What is expected => Look through the data below for the line with "NO THANKS, I'LL PAY FULL PRICE (2288, 1472)" and the line with "Contact (54, 1175)", then output those two and all lines in between, exactly as written.

Collected data entries =>
··········
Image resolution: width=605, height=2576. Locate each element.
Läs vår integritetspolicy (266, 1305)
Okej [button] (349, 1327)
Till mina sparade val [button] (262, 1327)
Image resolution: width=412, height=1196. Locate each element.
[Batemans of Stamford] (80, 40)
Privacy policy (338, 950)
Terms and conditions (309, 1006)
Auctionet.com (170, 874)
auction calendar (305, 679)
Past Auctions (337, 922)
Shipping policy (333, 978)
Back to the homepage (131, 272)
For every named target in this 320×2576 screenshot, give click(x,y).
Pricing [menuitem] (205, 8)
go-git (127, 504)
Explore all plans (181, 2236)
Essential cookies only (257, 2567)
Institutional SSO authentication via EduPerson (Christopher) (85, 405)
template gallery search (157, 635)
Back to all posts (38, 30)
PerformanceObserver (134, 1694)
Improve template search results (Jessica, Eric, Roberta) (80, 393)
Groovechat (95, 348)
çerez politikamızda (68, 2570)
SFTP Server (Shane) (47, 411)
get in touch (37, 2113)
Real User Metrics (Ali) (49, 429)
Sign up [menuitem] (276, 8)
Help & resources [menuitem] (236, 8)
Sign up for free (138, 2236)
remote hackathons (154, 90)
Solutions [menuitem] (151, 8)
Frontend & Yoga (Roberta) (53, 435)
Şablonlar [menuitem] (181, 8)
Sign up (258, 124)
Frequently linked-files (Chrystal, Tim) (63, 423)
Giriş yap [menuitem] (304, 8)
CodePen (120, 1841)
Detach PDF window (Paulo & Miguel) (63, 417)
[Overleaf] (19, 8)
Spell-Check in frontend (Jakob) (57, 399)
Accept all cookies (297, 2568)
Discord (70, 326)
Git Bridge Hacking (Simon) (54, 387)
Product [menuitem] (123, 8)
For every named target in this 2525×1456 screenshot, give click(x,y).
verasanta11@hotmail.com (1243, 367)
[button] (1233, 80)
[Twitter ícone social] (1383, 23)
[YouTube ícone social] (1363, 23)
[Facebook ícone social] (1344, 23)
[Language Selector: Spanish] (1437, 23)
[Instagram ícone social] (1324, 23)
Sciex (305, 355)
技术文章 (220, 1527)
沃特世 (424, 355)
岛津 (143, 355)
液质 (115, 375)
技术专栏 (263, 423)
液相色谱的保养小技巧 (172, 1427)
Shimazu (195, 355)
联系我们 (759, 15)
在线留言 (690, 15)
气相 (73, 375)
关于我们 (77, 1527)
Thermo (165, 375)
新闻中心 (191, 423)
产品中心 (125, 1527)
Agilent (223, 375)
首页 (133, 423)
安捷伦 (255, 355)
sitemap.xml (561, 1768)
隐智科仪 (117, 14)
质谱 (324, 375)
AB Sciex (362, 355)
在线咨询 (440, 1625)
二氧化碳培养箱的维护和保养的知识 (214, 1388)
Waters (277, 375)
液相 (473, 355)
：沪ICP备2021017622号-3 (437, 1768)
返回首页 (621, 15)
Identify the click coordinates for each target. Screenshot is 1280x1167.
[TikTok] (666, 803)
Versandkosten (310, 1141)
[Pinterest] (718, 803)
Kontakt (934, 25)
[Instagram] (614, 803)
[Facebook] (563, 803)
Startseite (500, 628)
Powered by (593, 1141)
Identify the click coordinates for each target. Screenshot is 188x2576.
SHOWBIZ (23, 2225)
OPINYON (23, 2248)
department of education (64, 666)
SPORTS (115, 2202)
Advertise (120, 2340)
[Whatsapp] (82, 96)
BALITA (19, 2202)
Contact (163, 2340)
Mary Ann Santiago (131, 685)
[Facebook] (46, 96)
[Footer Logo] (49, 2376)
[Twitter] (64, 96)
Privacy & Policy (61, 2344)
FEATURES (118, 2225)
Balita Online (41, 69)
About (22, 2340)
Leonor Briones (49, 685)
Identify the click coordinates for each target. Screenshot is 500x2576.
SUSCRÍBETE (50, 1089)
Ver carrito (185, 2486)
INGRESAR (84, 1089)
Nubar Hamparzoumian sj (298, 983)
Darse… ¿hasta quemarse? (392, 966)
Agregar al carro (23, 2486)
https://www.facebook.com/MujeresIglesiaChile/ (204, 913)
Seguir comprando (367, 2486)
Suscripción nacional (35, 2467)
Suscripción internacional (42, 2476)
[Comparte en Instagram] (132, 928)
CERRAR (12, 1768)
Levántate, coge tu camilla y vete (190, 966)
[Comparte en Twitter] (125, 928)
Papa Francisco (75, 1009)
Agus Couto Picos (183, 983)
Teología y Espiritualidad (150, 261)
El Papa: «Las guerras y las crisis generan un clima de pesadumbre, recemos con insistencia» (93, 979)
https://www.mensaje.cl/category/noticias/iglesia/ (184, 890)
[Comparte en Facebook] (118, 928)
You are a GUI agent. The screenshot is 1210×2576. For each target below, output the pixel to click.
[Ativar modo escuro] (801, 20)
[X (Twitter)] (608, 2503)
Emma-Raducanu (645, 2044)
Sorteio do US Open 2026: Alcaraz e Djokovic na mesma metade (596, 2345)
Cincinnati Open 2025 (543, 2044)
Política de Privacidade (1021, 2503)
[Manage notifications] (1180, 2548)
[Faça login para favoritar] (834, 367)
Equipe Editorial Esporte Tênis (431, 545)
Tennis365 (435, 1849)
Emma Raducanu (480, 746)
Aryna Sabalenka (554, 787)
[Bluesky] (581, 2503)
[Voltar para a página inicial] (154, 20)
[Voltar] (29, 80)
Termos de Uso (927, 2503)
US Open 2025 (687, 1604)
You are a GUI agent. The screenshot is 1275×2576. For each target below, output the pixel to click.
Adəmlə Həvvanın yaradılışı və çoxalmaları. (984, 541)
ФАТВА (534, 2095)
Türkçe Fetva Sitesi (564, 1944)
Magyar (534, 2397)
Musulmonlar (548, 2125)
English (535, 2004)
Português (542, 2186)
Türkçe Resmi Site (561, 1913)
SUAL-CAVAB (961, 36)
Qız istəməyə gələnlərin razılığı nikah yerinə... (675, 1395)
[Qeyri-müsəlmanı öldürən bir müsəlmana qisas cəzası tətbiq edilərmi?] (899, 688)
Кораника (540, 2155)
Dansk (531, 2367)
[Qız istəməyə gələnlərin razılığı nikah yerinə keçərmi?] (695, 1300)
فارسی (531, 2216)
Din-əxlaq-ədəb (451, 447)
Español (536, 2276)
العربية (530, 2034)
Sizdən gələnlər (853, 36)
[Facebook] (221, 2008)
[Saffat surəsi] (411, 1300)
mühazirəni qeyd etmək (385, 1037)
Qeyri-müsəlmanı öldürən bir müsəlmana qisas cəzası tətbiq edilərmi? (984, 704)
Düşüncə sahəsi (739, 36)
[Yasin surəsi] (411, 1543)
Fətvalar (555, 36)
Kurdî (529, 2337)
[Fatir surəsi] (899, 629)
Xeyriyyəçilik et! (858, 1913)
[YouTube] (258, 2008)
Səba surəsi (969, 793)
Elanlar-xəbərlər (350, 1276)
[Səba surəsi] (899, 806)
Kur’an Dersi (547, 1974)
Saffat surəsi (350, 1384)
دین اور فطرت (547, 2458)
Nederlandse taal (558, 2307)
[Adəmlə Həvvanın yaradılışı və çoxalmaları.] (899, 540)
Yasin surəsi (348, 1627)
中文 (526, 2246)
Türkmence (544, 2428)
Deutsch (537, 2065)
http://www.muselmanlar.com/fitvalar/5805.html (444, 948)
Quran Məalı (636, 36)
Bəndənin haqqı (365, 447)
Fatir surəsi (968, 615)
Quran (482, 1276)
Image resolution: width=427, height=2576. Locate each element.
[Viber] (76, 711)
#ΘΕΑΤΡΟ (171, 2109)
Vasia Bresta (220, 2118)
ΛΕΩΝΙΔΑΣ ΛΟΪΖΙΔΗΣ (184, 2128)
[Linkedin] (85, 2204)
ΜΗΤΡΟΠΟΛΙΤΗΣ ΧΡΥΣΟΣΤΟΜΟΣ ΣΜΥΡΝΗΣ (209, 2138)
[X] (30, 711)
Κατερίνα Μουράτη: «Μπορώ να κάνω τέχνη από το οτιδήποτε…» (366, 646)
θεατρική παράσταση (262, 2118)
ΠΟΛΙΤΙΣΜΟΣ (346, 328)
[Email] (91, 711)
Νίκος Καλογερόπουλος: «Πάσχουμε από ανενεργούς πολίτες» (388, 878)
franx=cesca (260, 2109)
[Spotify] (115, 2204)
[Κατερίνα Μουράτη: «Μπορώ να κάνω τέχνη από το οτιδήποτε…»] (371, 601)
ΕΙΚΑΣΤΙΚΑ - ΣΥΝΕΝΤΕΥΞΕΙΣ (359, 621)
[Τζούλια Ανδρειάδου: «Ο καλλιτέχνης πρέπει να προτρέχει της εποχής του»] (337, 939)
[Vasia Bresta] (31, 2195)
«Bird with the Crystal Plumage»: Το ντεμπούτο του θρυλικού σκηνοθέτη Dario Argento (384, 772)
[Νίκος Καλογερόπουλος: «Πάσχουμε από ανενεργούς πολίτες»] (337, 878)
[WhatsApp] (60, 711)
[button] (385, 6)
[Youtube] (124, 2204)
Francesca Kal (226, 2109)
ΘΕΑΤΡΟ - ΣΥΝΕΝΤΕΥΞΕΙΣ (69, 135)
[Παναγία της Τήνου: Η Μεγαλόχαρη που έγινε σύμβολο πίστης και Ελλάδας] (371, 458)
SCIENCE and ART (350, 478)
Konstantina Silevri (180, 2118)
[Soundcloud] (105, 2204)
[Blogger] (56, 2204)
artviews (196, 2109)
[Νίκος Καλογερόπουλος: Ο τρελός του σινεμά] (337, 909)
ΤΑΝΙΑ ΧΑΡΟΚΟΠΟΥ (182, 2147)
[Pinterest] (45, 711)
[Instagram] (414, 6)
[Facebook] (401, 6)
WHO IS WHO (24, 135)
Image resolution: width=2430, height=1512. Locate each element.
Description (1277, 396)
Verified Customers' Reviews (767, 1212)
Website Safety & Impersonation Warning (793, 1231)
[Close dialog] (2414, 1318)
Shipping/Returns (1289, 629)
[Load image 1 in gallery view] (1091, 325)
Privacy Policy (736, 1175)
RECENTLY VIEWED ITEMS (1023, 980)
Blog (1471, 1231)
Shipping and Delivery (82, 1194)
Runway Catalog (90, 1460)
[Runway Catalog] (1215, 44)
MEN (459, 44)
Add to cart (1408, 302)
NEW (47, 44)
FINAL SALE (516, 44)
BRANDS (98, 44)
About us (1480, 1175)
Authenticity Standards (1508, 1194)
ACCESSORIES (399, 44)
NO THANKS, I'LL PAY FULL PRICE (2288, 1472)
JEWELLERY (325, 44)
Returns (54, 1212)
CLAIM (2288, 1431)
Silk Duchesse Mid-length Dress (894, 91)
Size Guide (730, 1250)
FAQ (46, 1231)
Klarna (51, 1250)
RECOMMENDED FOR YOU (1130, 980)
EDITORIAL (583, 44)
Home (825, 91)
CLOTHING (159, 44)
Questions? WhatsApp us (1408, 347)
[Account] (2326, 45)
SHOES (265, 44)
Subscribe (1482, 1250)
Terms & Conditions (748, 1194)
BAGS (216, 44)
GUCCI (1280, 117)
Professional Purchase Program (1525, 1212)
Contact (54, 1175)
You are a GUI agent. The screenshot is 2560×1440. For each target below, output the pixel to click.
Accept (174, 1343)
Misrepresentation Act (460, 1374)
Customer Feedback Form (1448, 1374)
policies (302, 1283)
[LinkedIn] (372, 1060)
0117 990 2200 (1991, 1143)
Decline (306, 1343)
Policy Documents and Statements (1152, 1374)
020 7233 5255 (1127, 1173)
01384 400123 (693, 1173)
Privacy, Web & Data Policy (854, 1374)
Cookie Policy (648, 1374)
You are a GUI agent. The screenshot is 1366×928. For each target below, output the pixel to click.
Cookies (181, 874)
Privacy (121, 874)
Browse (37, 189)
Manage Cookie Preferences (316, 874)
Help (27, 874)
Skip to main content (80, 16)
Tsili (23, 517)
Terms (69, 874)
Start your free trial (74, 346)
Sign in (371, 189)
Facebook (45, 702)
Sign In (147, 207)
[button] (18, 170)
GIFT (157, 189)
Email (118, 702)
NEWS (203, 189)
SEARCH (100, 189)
··········
Output for this exercise =>
NO THANKS, I'LL PAY FULL PRICE (2288, 1472)
JEWELLERY (325, 44)
Returns (54, 1212)
CLAIM (2288, 1431)
Silk Duchesse Mid-length Dress (894, 91)
Size Guide (730, 1250)
FAQ (46, 1231)
Klarna (51, 1250)
RECOMMENDED FOR YOU (1130, 980)
EDITORIAL (583, 44)
Home (825, 91)
CLOTHING (159, 44)
Questions? WhatsApp us (1408, 347)
[Account] (2326, 45)
SHOES (265, 44)
Subscribe (1482, 1250)
Terms & Conditions (748, 1194)
BAGS (216, 44)
GUCCI (1280, 117)
Professional Purchase Program (1525, 1212)
Contact (54, 1175)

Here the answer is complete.